Round 2 has become the King of reissuing kits like these, and that's fine by me; it's good to know _someone_ in the industry recognizes the value of these old kits (yes, I know it's not _that_ simple). I can't say I'm overly familiar with Lindberg's and Hawk's back catalogs, but there's sure to be some cool goodies in our future!


----------



## rkoenn (Dec 18, 2007)

Great news, between Moebius and Round 2's various brands, and not forgetting Revell/Monogram, modeling is enjoying a renaissance. Now the only problem is trying to make my stash smaller as it only seems to get bigger.


----------



## djnick66 (May 2, 2008)

Cool I hope they bring out some more of the old stuff.


----------



## SUNGOD (Jan 20, 2006)

Unlike the Revell Germany buyout this could be a good thing seeing as Linberg and Hawk seem to have hit a dead end over the past few years. 

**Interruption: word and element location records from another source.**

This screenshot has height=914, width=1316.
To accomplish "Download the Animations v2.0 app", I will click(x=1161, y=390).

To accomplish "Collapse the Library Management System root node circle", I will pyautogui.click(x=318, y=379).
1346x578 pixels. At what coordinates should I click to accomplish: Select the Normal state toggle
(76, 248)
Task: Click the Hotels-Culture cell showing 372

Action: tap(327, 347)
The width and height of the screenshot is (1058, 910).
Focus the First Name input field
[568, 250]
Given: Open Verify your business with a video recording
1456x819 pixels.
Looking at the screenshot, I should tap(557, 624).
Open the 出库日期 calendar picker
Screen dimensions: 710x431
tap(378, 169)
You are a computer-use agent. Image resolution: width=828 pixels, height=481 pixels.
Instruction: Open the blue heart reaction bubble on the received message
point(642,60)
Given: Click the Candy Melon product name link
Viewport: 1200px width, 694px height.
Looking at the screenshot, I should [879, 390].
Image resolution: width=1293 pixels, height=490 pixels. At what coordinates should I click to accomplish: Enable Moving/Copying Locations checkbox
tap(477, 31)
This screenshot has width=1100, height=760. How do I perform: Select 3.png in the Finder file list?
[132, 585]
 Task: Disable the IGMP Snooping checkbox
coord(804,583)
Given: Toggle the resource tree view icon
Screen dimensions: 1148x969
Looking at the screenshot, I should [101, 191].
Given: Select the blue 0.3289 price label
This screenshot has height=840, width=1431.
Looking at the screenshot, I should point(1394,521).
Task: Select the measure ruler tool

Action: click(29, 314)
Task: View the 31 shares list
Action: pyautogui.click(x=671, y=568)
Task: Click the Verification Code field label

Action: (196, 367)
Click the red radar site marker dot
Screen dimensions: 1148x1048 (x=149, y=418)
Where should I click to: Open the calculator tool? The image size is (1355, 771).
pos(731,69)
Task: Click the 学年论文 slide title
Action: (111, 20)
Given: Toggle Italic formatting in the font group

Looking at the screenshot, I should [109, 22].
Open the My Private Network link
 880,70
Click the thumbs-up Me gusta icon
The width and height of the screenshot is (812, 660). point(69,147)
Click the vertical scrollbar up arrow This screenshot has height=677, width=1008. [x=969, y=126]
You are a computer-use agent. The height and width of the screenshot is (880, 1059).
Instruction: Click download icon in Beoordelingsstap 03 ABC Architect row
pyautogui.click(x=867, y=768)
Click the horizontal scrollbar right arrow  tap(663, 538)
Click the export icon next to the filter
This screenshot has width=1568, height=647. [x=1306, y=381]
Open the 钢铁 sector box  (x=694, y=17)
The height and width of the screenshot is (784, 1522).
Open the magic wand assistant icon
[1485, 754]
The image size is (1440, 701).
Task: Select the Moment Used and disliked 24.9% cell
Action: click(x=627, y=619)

Now can we please have a reissue of the Graf Zeppelin with some better engines made of styrene not vinyl/nylon and even a more accurate gondola.


----------



## Matthew Green (Nov 12, 2000)

Ok....You guys know I hate car, airplane and other boring kits like that. With that out of the way....What cool kits did Lindberg and the other one do? Any neat figure kits by chance?


----------



## spawndude (Nov 28, 2007)

The only specific Lindberg kit I remember was the Stuka. I'm sure I had others but the Stuka is the only one I remember. As I recall most of their kits were airplanes. I avoided Lindberg kits when possible because they didnt build very well. Lots of flash and the plastic seemed to be thin and brittle compared to others. Many smaller parts (antenna,wheel struts) were unusable as you would destroy them getting the flash off. The good thing was they were pretty well detailed and offered kits,like the Stuka, that nobody else made.

Hawk is probably best know (but not by me) for their "Weird-ohs". The Hawk kit I remember most was the "Atlas Space Station", very cool. Another (and never even had) was the goofy looking "Gee Bee Racer"! I hated that thing. Like Lindberg I remember most Hawk kits were aircraft. The quality was the Hawk kits was very good.

In my part of the country Lindberg and Hawk kits were not very common. Mostly Revell, Monogram, and Aurora.


----------



## kenlee (Feb 11, 2010)

Removed by Author.


----------



## Schumacher330 (Nov 8, 2010)

I wouldn't mind seeing some of the 1/20th car kits Lindberg did in the 90's come back out.


----------



## rhinooctopus (May 22, 2011)

*Lindberg figure models*



Matthew Green said:


> Ok....You guys know I hate car, airplane and other boring kits like that. With that out of the way....What cool kits did Lindberg and the other one do? Any neat figure kits by chance?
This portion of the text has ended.